As speaker and his partner are connected at the soul, they will never be separated, even though their physical bodies might be. In the sixth stanza, Donne describes his love as pure and precious as gold. Their love can be stretched and expanded without damage, just as pure gold is malleable (185).
Donne’s most famous comparison occurs in the seventh stanza, where he compares his love to “stiff twin compasses.” Joan Bennett describes the compass as the following:
The twin compasses are described as two only in the sense that there
are two legs joined permanently at the top. One leg, “the fixed foot” is
planted firmly in the center. The other “travels”, describing a perfect
circle, returning to its point of origin. The “fixed foot” of the center foot
“leans and harkens” after the other that “far doth roam”. The speaker
explains that the center foot, the person who stays at home, makes sure the
absent lover comes back to for a complete circle because of its firmness (para. 18).

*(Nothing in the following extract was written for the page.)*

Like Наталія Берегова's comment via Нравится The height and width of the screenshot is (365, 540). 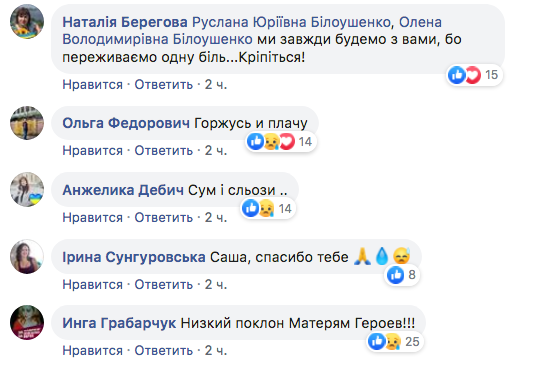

With the circle having no beginning or end, Donne describes what a perfect love is. No man has detailed love in such an unique way that grips at the hearts and souls of the readers. One only hopes to find the love that Donne has expressed.
Throughout the two poems, love is shown to be much more than a physical attraction between two people. The attraction between two people can create lust, but a deep connection between two people creates a love in its truest of forms. True love could be likened to a pole to hold on to when a moment in time becomes too difficult. The steadfastness and stability of love are shown vividly throughout these two poems. The male speakers try to prove that love can exist in many forms, yet the one that will last forever is a “mind connection” that forever binds two people to one another. “A Valediction: Forbidding Mourning” shows how a love can survive by not being continually physical with one another.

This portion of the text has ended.